* What the task requires *
The entries should be written out again exactly as they read.
======== Dataset records ========
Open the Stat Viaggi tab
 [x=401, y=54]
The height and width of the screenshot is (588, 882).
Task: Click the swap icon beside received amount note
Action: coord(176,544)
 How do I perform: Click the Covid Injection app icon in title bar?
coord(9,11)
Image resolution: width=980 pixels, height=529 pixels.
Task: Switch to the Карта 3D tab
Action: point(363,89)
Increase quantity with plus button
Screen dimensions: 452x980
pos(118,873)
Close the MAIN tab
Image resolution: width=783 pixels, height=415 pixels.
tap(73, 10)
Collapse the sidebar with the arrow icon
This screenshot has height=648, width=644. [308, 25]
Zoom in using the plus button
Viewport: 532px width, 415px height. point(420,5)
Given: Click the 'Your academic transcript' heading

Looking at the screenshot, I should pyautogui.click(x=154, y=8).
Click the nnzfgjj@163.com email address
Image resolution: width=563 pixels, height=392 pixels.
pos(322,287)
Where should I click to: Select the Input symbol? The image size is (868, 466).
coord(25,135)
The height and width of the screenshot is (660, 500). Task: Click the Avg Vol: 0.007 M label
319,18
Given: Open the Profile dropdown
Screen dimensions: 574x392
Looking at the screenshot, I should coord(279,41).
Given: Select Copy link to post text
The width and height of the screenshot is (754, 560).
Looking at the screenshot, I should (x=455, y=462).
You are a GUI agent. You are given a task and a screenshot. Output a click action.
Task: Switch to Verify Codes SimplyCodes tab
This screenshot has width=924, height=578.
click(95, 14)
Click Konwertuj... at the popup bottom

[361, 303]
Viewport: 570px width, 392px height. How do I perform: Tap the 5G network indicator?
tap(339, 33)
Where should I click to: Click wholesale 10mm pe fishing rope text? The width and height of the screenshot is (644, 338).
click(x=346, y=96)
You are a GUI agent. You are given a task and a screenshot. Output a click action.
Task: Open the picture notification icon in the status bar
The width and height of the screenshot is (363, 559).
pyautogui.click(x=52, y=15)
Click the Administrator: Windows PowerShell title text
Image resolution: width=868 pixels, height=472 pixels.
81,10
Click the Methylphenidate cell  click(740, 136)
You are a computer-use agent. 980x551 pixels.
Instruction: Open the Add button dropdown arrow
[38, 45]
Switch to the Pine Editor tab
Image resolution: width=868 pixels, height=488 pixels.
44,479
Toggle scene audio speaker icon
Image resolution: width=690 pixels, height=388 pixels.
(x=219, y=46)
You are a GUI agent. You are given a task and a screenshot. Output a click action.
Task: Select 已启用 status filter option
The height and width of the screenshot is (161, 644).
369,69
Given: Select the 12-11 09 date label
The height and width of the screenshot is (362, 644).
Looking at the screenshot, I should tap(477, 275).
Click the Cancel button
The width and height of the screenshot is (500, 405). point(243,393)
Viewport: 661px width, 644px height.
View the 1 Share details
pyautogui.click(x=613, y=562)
========
* Written solution *
Open the Stat Viaggi tab
 [x=401, y=54]
The height and width of the screenshot is (588, 882).
Task: Click the swap icon beside received amount note
Action: coord(176,544)
 How do I perform: Click the Covid Injection app icon in title bar?
coord(9,11)
Image resolution: width=980 pixels, height=529 pixels.
Task: Switch to the Карта 3D tab
Action: point(363,89)
Increase quantity with plus button
Screen dimensions: 452x980
pos(118,873)
Close the MAIN tab
Image resolution: width=783 pixels, height=415 pixels.
tap(73, 10)
Collapse the sidebar with the arrow icon
This screenshot has height=648, width=644. [308, 25]
Zoom in using the plus button
Viewport: 532px width, 415px height. point(420,5)
Given: Click the 'Your academic transcript' heading

Looking at the screenshot, I should pyautogui.click(x=154, y=8).
Click the nnzfgjj@163.com email address
Image resolution: width=563 pixels, height=392 pixels.
pos(322,287)
Where should I click to: Select the Input symbol? The image size is (868, 466).
coord(25,135)
The height and width of the screenshot is (660, 500). Task: Click the Avg Vol: 0.007 M label
319,18
Given: Open the Profile dropdown
Screen dimensions: 574x392
Looking at the screenshot, I should coord(279,41).
Given: Select Copy link to post text
The width and height of the screenshot is (754, 560).
Looking at the screenshot, I should (x=455, y=462).
You are a GUI agent. You are given a task and a screenshot. Output a click action.
Task: Switch to Verify Codes SimplyCodes tab
This screenshot has width=924, height=578.
click(95, 14)
Click Konwertuj... at the popup bottom

[361, 303]
Viewport: 570px width, 392px height. How do I perform: Tap the 5G network indicator?
tap(339, 33)
Where should I click to: Click wholesale 10mm pe fishing rope text? The width and height of the screenshot is (644, 338).
click(x=346, y=96)
You are a GUI agent. You are given a task and a screenshot. Output a click action.
Task: Open the picture notification icon in the status bar
The width and height of the screenshot is (363, 559).
pyautogui.click(x=52, y=15)
Click the Administrator: Windows PowerShell title text
Image resolution: width=868 pixels, height=472 pixels.
81,10
Click the Methylphenidate cell  click(740, 136)
You are a computer-use agent. 980x551 pixels.
Instruction: Open the Add button dropdown arrow
[38, 45]
Switch to the Pine Editor tab
Image resolution: width=868 pixels, height=488 pixels.
44,479
Toggle scene audio speaker icon
Image resolution: width=690 pixels, height=388 pixels.
(x=219, y=46)
You are a GUI agent. You are given a task and a screenshot. Output a click action.
Task: Select 已启用 status filter option
The height and width of the screenshot is (161, 644).
369,69
Given: Select the 12-11 09 date label
The height and width of the screenshot is (362, 644).
Looking at the screenshot, I should tap(477, 275).
Click the Cancel button
The width and height of the screenshot is (500, 405). point(243,393)
Viewport: 661px width, 644px height.
View the 1 Share details
pyautogui.click(x=613, y=562)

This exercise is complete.